◆ **WHAT THE EXERCISE ASKS**:
State how many lines of the entries below hold the word "will"; reply with nothing but the number.

DATA FOR THIS EXERCISE section start

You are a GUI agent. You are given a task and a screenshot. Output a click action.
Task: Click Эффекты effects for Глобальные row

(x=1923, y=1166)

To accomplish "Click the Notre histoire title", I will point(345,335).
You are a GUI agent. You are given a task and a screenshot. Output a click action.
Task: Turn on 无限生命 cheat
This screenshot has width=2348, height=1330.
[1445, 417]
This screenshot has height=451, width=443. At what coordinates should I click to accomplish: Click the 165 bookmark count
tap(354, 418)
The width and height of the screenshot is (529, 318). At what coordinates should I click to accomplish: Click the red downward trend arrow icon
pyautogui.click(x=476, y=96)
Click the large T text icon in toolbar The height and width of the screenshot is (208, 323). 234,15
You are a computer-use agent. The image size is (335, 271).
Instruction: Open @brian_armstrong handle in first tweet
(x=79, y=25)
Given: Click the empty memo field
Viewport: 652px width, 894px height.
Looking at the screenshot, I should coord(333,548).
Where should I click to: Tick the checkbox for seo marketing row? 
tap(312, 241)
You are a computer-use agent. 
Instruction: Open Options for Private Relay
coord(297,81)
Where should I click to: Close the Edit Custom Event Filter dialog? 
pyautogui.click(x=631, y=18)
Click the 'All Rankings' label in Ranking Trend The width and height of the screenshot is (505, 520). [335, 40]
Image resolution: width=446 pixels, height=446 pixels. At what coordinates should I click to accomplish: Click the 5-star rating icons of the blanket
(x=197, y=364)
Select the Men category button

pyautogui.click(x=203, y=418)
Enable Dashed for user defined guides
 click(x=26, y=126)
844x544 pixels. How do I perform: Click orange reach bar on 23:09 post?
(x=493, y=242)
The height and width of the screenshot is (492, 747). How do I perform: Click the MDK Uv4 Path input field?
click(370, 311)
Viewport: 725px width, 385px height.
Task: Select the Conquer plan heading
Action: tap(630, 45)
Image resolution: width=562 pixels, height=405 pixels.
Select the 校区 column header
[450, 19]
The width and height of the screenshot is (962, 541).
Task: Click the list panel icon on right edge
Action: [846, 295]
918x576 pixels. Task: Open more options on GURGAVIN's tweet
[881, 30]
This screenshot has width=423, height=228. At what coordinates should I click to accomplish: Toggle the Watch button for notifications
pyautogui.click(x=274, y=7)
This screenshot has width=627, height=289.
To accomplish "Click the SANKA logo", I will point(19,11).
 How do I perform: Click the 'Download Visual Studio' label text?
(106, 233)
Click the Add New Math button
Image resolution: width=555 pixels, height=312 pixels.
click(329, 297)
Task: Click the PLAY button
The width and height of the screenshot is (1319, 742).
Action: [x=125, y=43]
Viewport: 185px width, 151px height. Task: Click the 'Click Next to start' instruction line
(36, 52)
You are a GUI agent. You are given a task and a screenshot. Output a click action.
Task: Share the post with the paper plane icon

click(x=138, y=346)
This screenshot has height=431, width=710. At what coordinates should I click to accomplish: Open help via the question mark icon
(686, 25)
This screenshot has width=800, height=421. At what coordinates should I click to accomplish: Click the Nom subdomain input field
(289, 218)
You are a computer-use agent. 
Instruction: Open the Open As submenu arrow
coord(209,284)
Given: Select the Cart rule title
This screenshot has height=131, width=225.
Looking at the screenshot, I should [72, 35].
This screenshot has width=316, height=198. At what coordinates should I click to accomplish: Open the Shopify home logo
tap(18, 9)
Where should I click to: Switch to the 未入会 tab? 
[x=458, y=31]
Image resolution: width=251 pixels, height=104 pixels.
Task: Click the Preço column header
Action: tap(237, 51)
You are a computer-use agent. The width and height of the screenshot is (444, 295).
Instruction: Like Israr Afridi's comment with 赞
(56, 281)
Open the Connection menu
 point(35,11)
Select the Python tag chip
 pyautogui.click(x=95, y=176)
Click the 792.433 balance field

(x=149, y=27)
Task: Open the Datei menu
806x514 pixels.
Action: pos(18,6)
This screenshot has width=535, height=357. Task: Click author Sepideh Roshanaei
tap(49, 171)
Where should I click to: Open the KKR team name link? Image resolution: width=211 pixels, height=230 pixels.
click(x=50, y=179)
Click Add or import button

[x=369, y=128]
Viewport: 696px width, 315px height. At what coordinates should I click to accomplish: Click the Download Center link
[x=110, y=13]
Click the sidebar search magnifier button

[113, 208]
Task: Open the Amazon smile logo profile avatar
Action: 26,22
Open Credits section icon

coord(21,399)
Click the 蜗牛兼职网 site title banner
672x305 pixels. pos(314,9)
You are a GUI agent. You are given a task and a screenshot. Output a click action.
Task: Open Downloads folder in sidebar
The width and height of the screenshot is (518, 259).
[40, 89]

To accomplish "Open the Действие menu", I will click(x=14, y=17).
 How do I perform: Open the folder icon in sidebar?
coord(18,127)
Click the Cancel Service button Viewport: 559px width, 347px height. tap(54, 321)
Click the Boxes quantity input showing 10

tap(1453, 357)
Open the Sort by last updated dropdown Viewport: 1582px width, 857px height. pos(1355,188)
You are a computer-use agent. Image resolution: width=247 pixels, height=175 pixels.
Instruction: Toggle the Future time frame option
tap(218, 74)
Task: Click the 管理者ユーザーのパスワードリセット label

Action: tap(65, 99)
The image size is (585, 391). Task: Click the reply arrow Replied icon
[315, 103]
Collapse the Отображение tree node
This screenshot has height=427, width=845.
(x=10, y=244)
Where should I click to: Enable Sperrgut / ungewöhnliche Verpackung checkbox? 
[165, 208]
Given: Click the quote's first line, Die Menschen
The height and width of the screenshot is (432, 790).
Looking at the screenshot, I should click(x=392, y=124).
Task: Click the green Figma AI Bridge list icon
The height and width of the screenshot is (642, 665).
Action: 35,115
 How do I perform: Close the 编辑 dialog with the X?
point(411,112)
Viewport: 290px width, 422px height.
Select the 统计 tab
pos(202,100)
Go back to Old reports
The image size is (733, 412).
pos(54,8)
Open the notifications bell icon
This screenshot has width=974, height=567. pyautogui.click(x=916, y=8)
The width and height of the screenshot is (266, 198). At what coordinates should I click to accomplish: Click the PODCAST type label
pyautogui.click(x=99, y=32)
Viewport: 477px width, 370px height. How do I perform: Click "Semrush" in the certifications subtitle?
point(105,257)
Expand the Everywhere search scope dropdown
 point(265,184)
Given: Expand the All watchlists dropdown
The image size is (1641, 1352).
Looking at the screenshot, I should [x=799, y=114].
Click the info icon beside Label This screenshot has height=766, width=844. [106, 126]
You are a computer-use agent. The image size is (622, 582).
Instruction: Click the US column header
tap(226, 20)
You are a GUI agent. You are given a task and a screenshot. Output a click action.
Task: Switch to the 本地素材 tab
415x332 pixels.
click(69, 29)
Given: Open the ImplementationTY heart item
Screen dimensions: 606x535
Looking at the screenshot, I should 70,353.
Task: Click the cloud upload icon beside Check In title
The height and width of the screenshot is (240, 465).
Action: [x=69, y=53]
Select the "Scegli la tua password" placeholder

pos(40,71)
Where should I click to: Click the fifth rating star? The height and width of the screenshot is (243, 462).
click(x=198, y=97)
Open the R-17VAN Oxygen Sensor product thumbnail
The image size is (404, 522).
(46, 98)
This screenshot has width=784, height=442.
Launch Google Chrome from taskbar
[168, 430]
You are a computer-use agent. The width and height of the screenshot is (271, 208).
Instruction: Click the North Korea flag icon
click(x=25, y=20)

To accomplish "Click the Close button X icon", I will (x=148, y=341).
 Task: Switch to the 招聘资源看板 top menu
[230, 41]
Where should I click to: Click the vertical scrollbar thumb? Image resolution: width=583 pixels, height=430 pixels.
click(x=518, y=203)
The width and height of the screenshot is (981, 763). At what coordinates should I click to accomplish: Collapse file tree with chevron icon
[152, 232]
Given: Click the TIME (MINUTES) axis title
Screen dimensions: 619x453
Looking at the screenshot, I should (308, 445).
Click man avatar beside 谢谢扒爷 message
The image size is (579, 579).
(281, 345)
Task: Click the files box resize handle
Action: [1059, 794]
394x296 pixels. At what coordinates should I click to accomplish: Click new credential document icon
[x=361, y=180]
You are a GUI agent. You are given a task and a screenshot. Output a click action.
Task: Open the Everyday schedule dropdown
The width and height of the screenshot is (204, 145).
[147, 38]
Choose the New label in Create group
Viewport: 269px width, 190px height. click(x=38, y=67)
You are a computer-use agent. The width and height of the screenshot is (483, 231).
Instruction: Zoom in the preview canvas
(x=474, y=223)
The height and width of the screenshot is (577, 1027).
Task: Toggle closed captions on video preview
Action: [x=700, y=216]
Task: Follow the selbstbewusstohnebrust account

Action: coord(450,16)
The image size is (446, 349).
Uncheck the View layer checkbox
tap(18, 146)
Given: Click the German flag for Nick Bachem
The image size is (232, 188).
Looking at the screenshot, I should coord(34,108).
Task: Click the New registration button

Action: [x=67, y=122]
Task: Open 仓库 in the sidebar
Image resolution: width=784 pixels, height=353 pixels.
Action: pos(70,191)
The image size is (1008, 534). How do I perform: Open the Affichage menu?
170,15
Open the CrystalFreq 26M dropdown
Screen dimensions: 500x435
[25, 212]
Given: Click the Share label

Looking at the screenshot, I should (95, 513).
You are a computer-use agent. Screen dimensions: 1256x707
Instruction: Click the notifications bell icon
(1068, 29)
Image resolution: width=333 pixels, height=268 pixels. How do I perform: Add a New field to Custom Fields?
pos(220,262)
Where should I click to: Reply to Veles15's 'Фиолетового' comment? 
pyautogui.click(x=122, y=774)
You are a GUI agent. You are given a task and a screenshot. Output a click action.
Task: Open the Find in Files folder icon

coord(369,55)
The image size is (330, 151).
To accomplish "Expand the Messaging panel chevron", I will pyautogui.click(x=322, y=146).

DATA FOR THIS EXERCISE section end

◆ **RESPONSE TO THIS EXERCISE**:
5